Imprensa: Cinquenta tons de marrom

Incrível como a imprensa nacional transitou da oposição para a situação, sem nem tropeçar no degrau, que, por acaso, é grande.
Os jornais nacionais da vida se transformaram numa descarada assessoria de imprensa do governo. O pessoal dá uma cabeçada de manhã, logo mais à noite já está tudo oficialmente esclarecido.
Com a nova linha editorial, pipocada virou “realinhamento de discurso”. A palavra “recuo” não passa nem perto da boca do apresentador. Afinal, as pipocadas já viraram rotina mesmo.
Estourar a meta de inflação?

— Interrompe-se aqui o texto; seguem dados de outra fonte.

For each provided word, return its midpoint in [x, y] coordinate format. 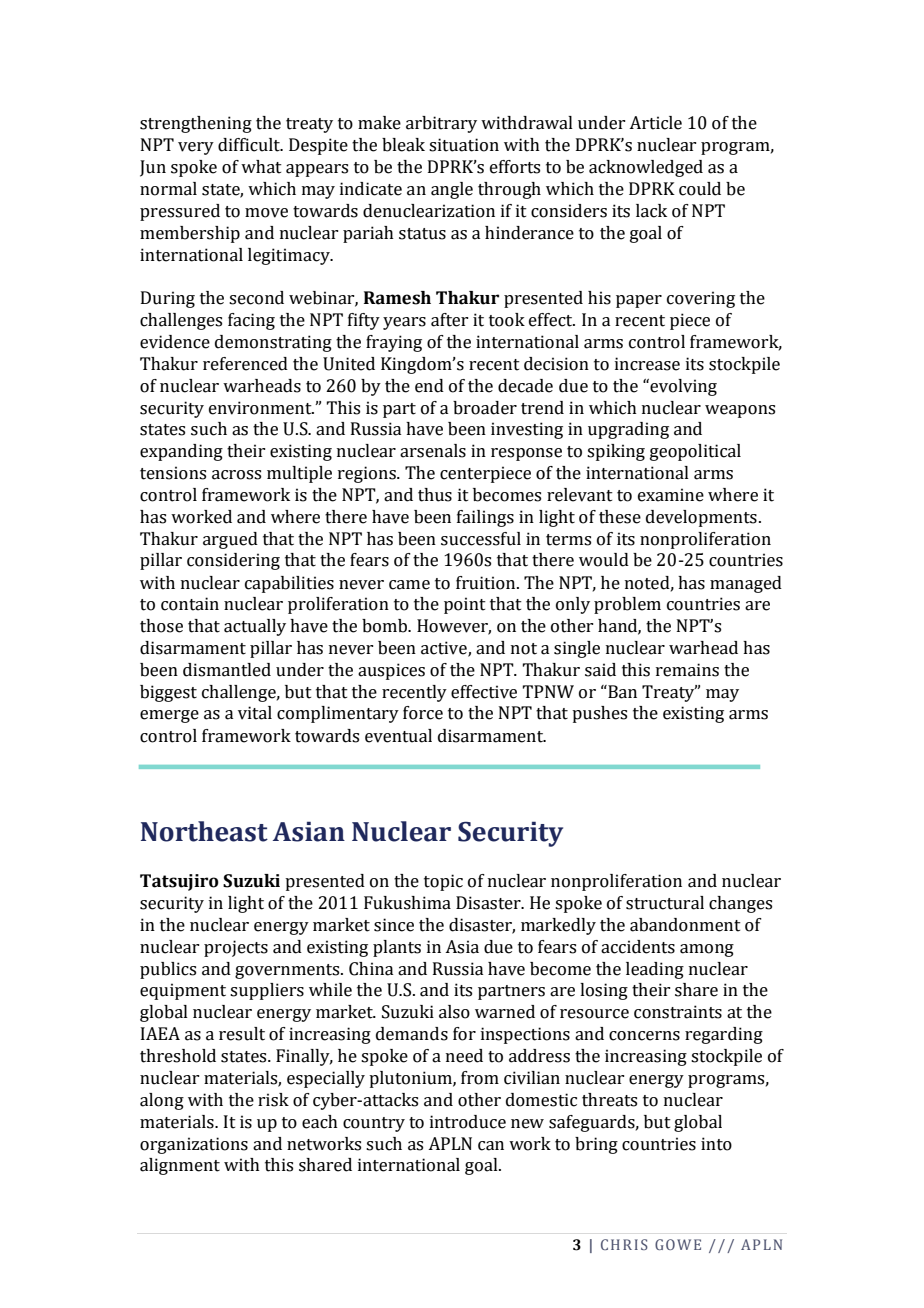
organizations [194, 1145]
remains [687, 670]
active [445, 649]
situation [464, 145]
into [716, 1144]
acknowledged [646, 168]
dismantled [227, 670]
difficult [250, 145]
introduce [468, 1122]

Tudo bem, já estava previsto pelos especialistas. Até o fim do ano passado parecia que as portas do inferno iam ser abertas se a inflação ficasse acima da meta. E olha que a inflação vai a caminho de ficar dois pontos acima da “meta”.

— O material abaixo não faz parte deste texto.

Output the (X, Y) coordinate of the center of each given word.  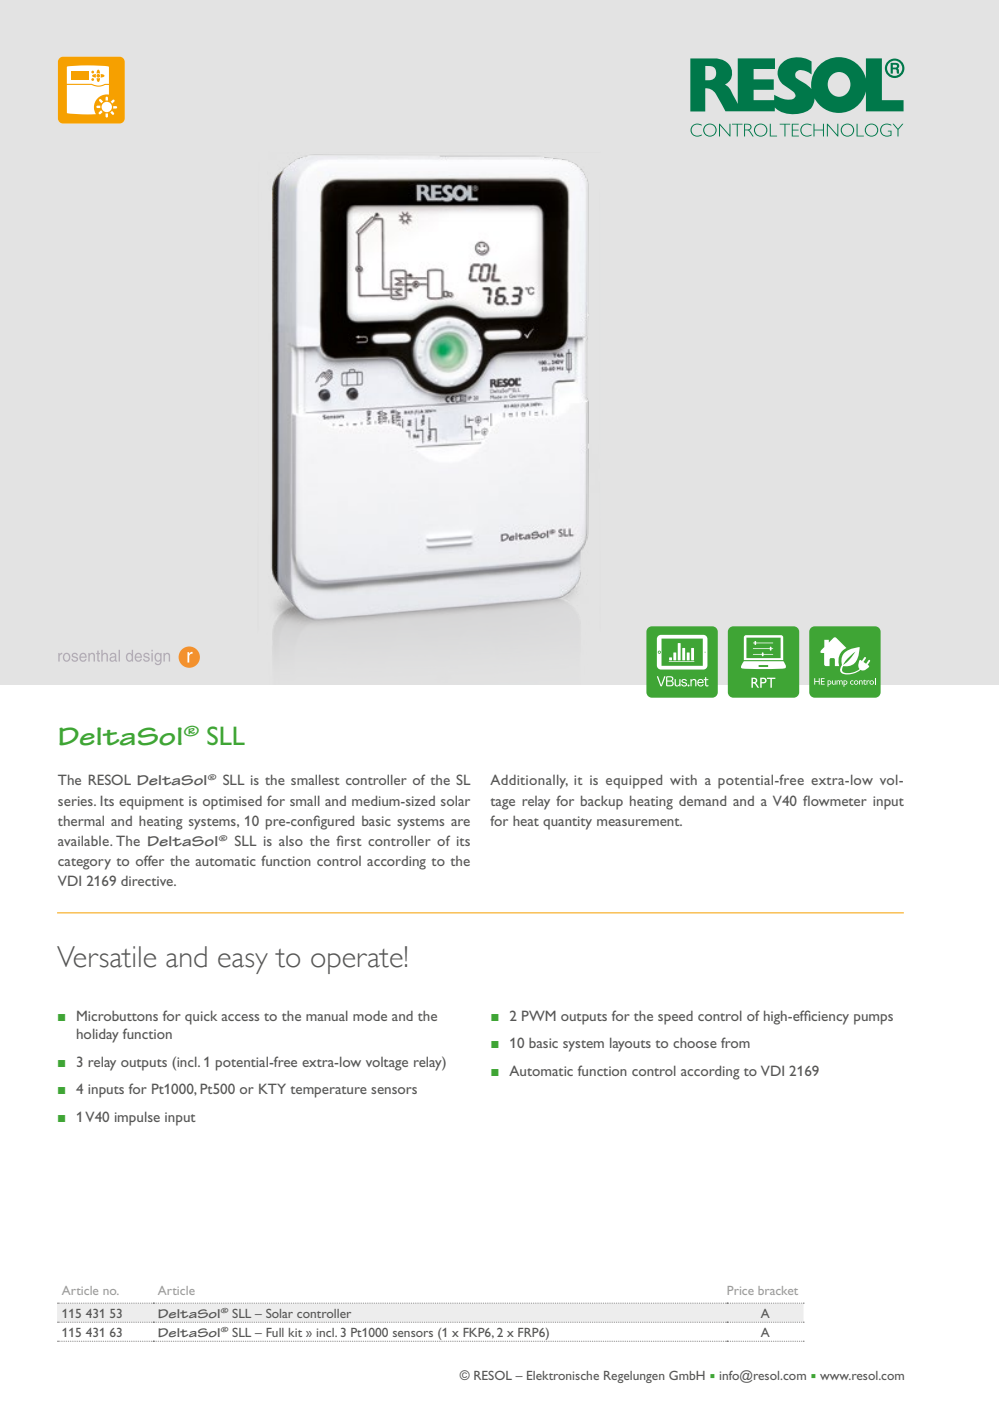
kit (295, 1332)
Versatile (106, 957)
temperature (329, 1092)
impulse (137, 1118)
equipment (151, 803)
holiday (98, 1035)
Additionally (529, 781)
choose (695, 1043)
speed (675, 1018)
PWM (539, 1015)
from (735, 1042)
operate (357, 961)
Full (275, 1332)
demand (702, 800)
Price (741, 1290)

E a demissão do AGU? E a denúncia de conhecida revista que até pouco tempo saía da gráfica direto pra tela do noticiário? Nada. Só o registro burocrático pra não ficar chato. Ninguém quis saber o por quê. Alguns até disseram que “já era pedra cantada”. Pausa para risos.

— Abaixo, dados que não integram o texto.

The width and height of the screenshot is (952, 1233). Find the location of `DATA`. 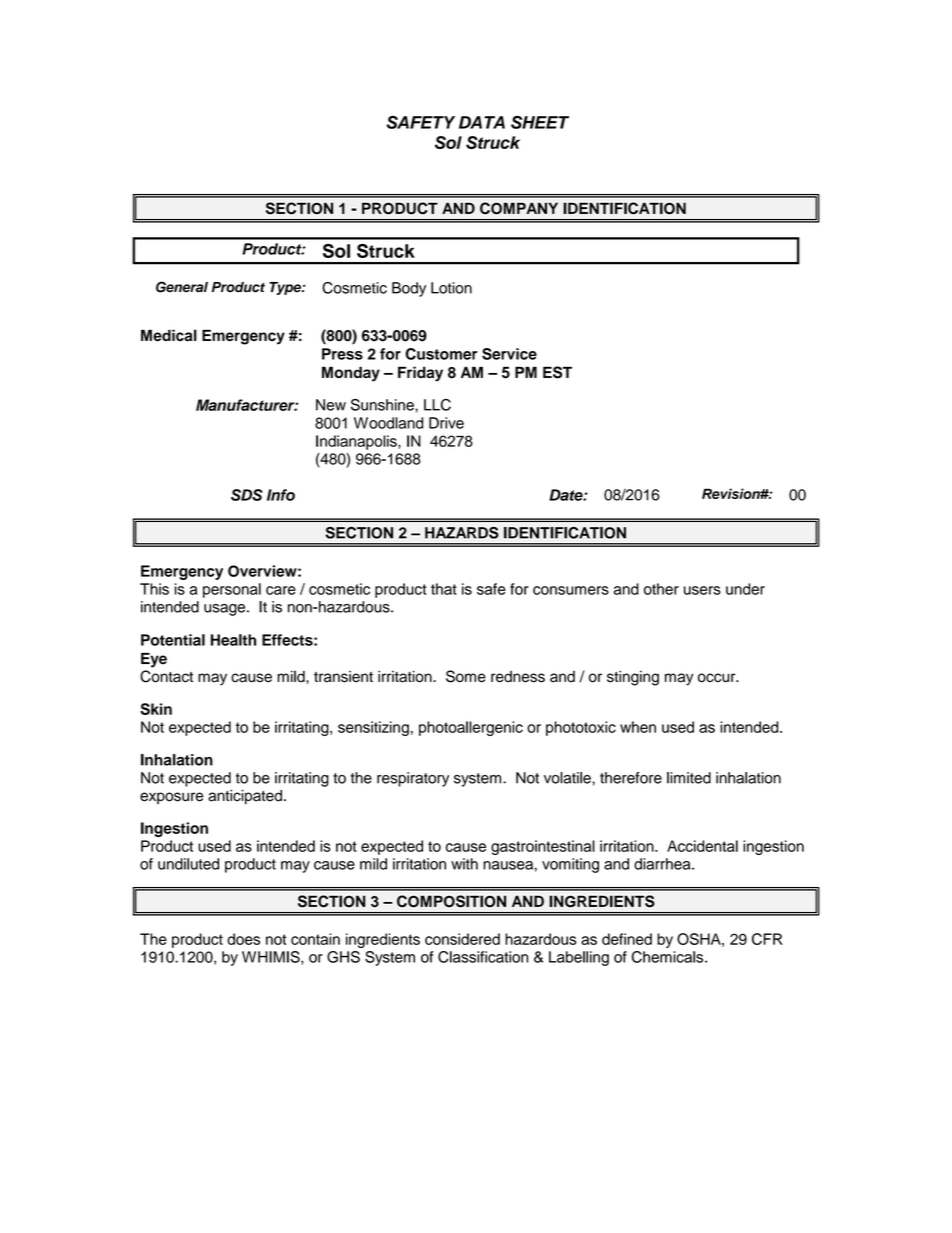

DATA is located at coordinates (482, 122).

O governo Temerildo se apresenta frágil, mas não um frágil que inspira cuidados, como um cristal, por exemplo. É um frágil de débil, de esquálido, de fraco, suavemente repugnante.
O governo da Dilma pode ser acusado de qualquer coisa, menos de frágil, apesar do Zé Cardozo. Segurou o bombardeio de peito aberto. Ela como líder, transmitia total confiança e firmeza, muitas vezes confundida com intolerância e estupidez. Mas, vivia cercada de patifes. Temerildo incluído.  Porém, a Dilma é tipo da pessoa que eu entregaria a chave do carro, se eu tivesse um. Pro Temerildo? Nem pra estacionar.
É triste ver a imprensa tentando convencer o povo brasileiro que o Temerildo é confiável. Um cara que tem um índice de rejeição ainda maior que a da presidenta golpeada. Ainda tentam fazer a conta do pato parecer mais digerível: “Não vamos mexer nos direitos trabalhistas”, repetem sem parar. Mas, então pra que a reforma? Como que não é mexer no direito do trabalhador passar a idade de aposentadoria para 65 anos? Tanto pro homem como pra mulher? Só falta dizer que estão implementando políticas de igualdade de gênero com essa medida. Não duvido.
Outra pergunta: economizar na Previdência pra gastar aonde, se os gastos com saúde e educação vão ser congelados por 20 anos?
É certo que a imprensa conseguiu convencer a população que Dilma era incapaz de governar o país, mas, como diz o ditado: “É mais fácil destruir do que construir”. Quero ver a imprensa conseguir construir a imagem de um estadista sólido com essa matéria prima gelatinosa que está aí.